• **Problem description**
Taking the line with "Where should I click to: Click" as the first and the line with "You are a computer-use" as the last, set down the lines below exactly, pictures excluded.

• **Available records**
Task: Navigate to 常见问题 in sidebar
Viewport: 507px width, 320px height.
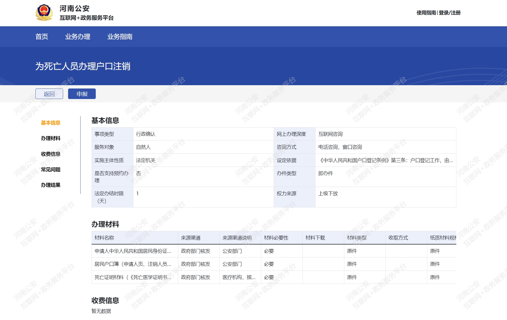Action: tap(51, 170)
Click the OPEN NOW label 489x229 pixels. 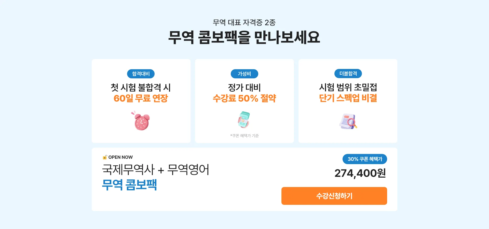click(120, 157)
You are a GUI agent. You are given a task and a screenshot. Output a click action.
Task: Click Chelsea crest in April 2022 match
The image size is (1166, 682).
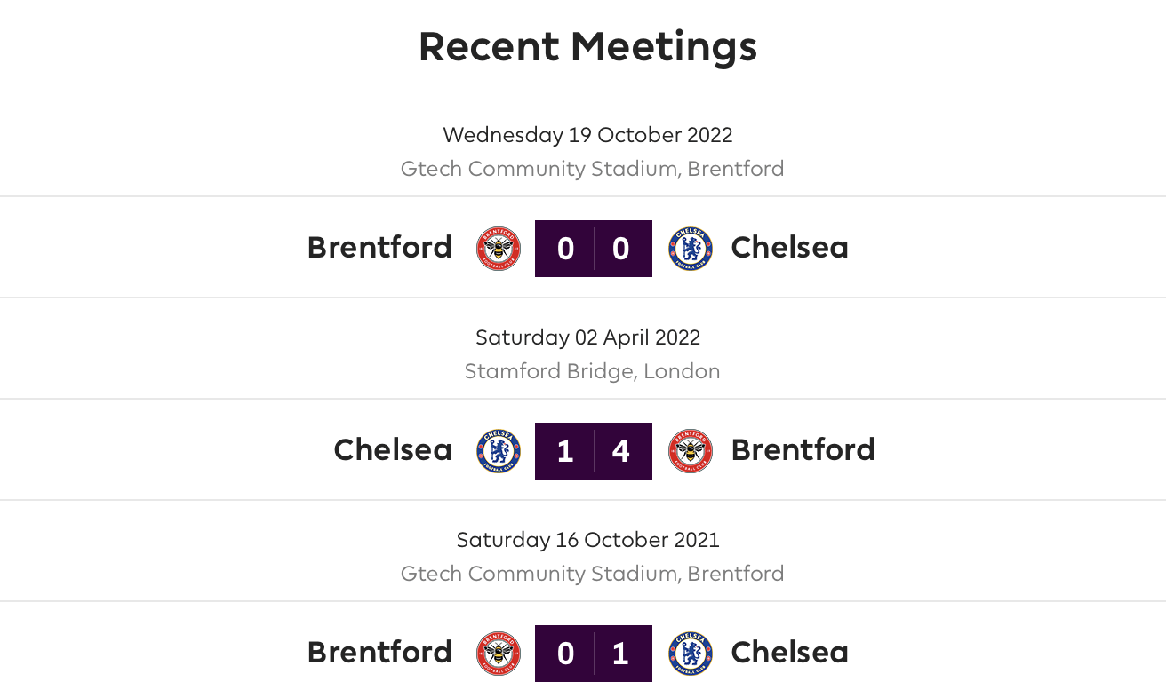[x=499, y=451]
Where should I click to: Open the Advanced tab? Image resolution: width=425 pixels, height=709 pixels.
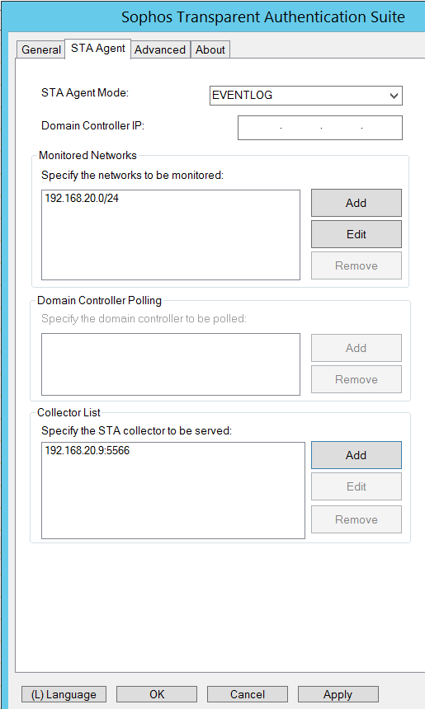[x=160, y=49]
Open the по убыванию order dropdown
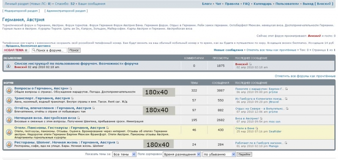This screenshot has height=160, width=338. pos(219,154)
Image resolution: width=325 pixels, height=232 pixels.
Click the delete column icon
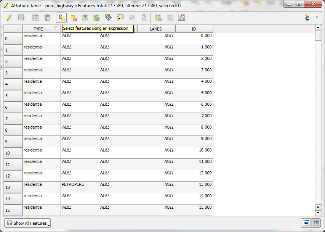(158, 18)
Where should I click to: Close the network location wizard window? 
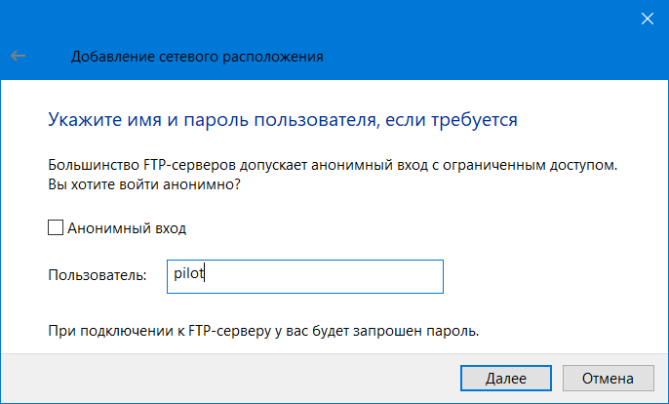[647, 19]
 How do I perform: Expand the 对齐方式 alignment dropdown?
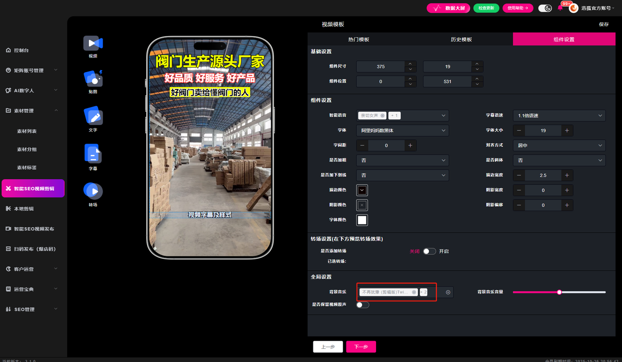coord(559,145)
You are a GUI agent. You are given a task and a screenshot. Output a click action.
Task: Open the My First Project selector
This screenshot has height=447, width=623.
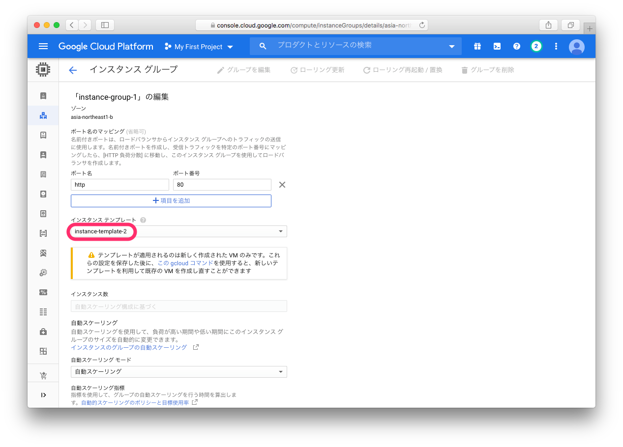199,47
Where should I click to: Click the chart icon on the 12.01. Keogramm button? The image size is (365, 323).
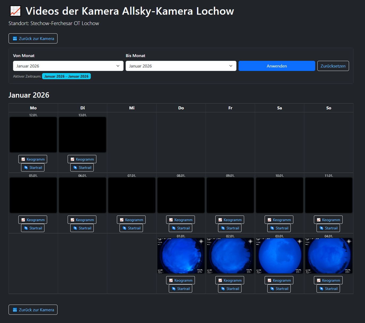[23, 159]
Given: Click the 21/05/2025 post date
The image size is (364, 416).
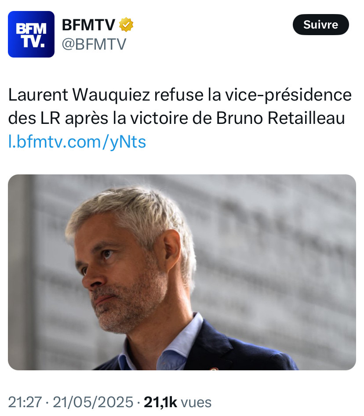Looking at the screenshot, I should click(x=93, y=402).
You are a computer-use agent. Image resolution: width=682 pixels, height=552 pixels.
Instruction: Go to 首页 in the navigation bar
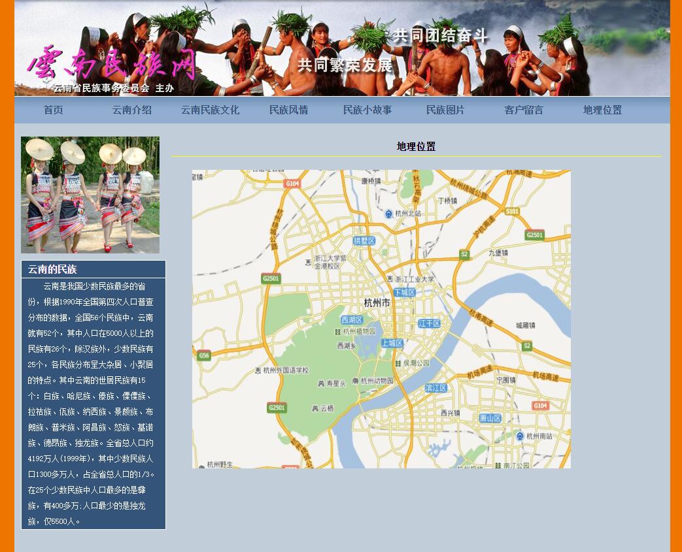pos(54,110)
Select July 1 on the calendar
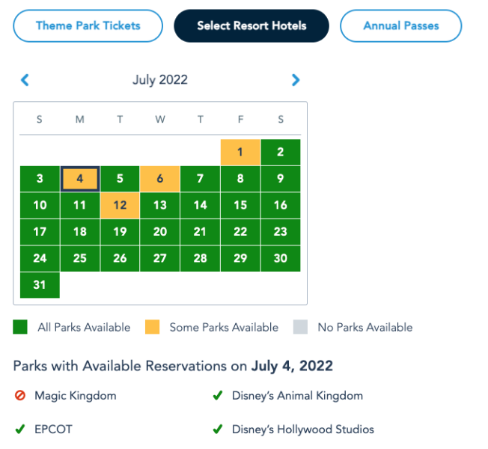 pos(240,153)

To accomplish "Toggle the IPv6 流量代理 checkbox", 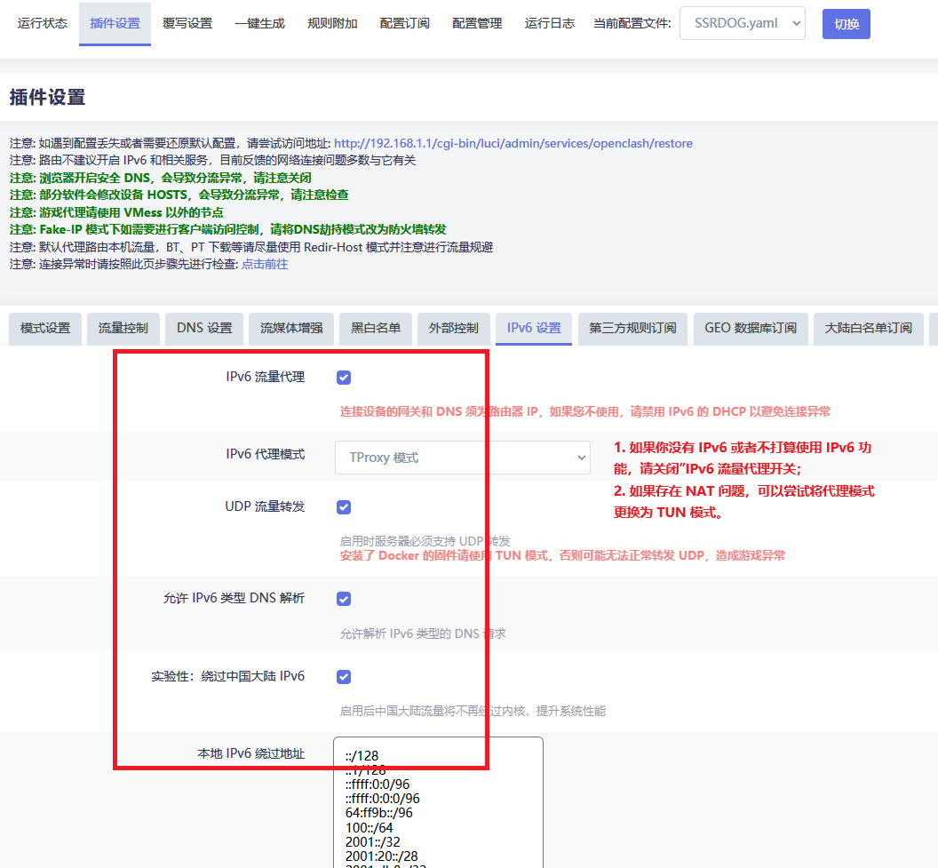I will click(344, 378).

• **Solution for this exercise**
Where should I click to: Click the chart icon on the 12.01. Keogramm button? The image size is (365, 323).
[23, 159]
Given: Click the 21/05/2025 post date
The image size is (364, 416).
Looking at the screenshot, I should click(x=93, y=402).
You are a computer-use agent. Image resolution: width=682 pixels, height=552 pixels.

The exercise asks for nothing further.